Hypha Spike: Multiwriter 1

22 Jan 2019

Source

source.ind.ie/hypha/spikes/multiwriter-1 (canonical location)
Github mirror (pull requests, issues, etc. welcome)

Design

Following on from Hypha Spike: WebRTC 1 and Hypha Spike: DAT 1, this spike aims to explore:

Get multiwriter working with hyperdb.

Flow

Note: the flow is currently limited by not being able to pass a custom read and write for the local writer to hyperdb. I will be adding this functionality to hyperdb in the next spike. Once that’s in there, I should be able to reduce this flow to two steps: request permission + grant permission (via an interaction familiar to anyone who has ever authorised one device from another). I did not tackle that first as I wanted to get hyperdb and multiwriter working as-is myself before anything else. Taking it a step at a time.

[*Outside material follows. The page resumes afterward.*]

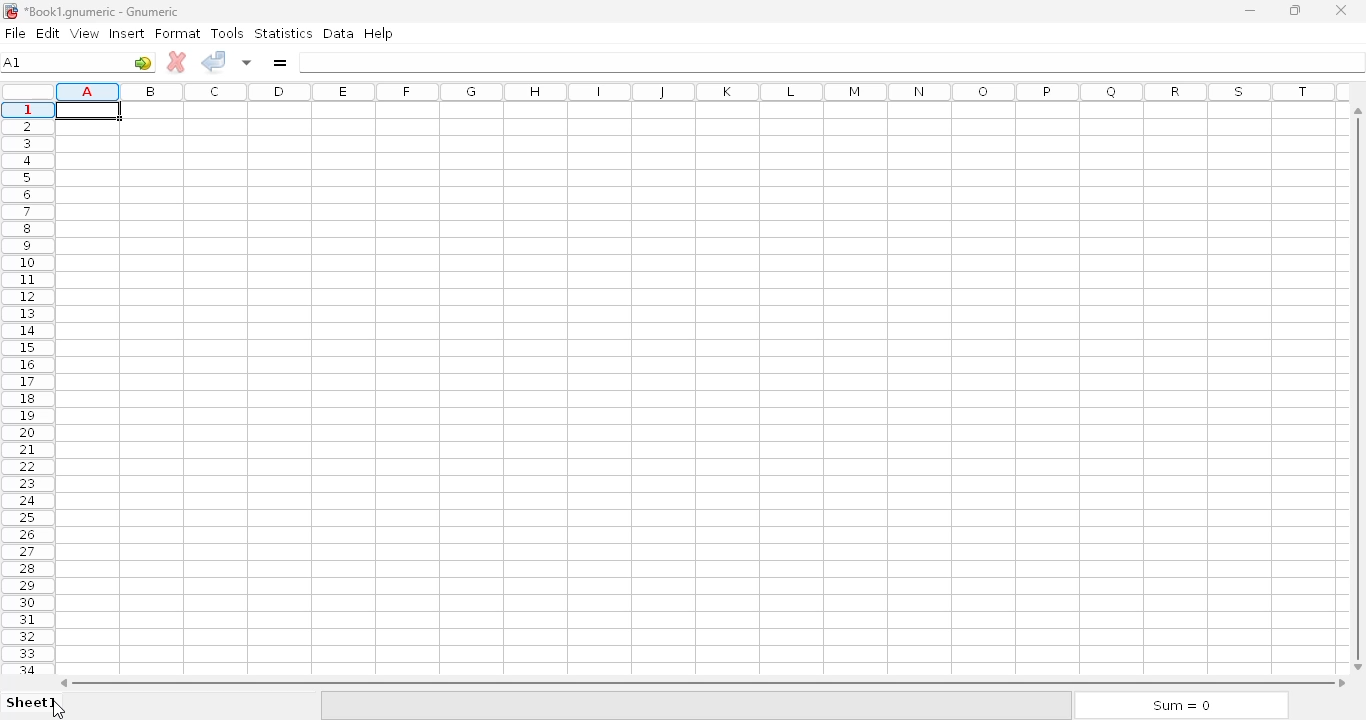  What do you see at coordinates (50, 33) in the screenshot?
I see `edit` at bounding box center [50, 33].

Screenshot of the spike running on Firefox (left) and Chromium (right). Details are described in the body of the text. — Step 1

Load app in two different browsers. Press the “Sign up” button in left browser.

Left browser initialises origin hyperbd and writes to it. Copy its hyphalink to the second browser and press the “Sign In” button.

This creates a hyperdb for the same hyphalink in the right browser. It replicates the latest entry from the left browser (see issues, below) and writes to its local hypercore but those writes do not replicate as it has not been authorised to write to the main hyperdb by the origin node (left browser).

We write a few more entries using the Write button in the origin (left) browser and note that they replicate as expected to the right browser.

We write a couple of new entries into the right browser and note that, as expected, they do not replicate to the origin browser because the node in the right browser has not been authorised yet.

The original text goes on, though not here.